Okay, it’s not exactly Tolstoy, but it is competently done, by a computer, with no human involvement.  The company that produced it, Narrative Science, uses powerful algorithms to turn data into stories.  So next time you read a box score or an earnings report, don’t be so sure a human wrote it.

And that’s not all.  Philip M Parker, a Professor at INSEAD, uses a similar algorithm that has published over 100,000 books, you can buy them on Amazon.  Music scholar and composer David Cope has been able to to create algorithms that produce original works of music which are so good that even experts can’t tell the difference.

A Short Guide to How It All Works

The types of creative output that computers are now capable of generating is eerily similar close to what humans produce.  However, the methods they use to do it are, at least im principle, surprisingly simple:

Nearest Neighbor: One key aspect of patterns is that similar entities tend to be grouped together and that’s the core concept of the nearest neighbor algorithm.  Apply the same technique to reference data at a very granular level and you have a great way of matching similar objects, like handwritten letters or pictures of faces.

Markov Chains:  Imagine someone who does three things:  eats, works and sleeps.  We can infer his life is a chain of these events with varying probabilities that depend on what came before.  If he just slept, he might decide to sleep some more, but is more likely to eat or work.  Additional factors, such as time of day, can improve accuracy further.
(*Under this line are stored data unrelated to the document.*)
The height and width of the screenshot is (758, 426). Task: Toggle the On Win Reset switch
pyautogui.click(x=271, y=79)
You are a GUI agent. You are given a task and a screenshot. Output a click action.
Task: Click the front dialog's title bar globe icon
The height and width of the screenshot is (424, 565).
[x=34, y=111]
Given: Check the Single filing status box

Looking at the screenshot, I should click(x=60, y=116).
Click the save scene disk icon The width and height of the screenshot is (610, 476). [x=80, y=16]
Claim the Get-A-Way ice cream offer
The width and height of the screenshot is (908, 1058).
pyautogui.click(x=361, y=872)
These sequences of probabilities are called Markov chains and, with enough data (remember that computers have an almost unlimited capacity to run simulations), we can infer probabilities based on thousands of variables.

Bayesian Nets:  These are somewhat similar to Markov chains in that they can handle thousands of variables, but include chains of causality based on probability distributions. The really cool thing about Bayesian nets, however, is that they can learn from new data.

For instance, a medical algorithm can suggest a diagnosis for a new patient based on data from the general population, but is also capable of adjusting as data specific to that patient becomes available.  It will also use that individual’s data to slightly adjust the model for the population as a whole.

In a similar vein, as you continue to speak into Siri, it is not only learning your specific speech patterns, but also how others might want to string words and phrases together.

The Ultimate Question

In the Borges story The Circular Ruins, a man creates a clone of himself through the power of his own mind only to realize, in the end, that he too was originally dreamt by another.

As we continue to advance both our artificial intelligence capabilities and our understanding of our own neurology, we are in a very real sense creating copies of ourselves, albeit ones that are millions of times more efficient than we are.

The time is drawing near when we will have to ask ourselves what it means to be human, not in the philosophical sense, but as a practical matter.  Now that our machines have started showing common sense, can understand art and even operate deadly military equipment , where will we draw the line?

How much control should we hand over to machines?  What kind of cybernetic implants should and shouldn’t we enhance ourselves with?  What will we do in 20 years, when our technology is thousands of times more powerful?  It is a future that is at once both inspiring and terrifying.

The inescapable conclusion is this:  The infinite monkey theorem is no longer theoretical. Our machines have begun to surpass us and we don’t have the first idea about what to do about it.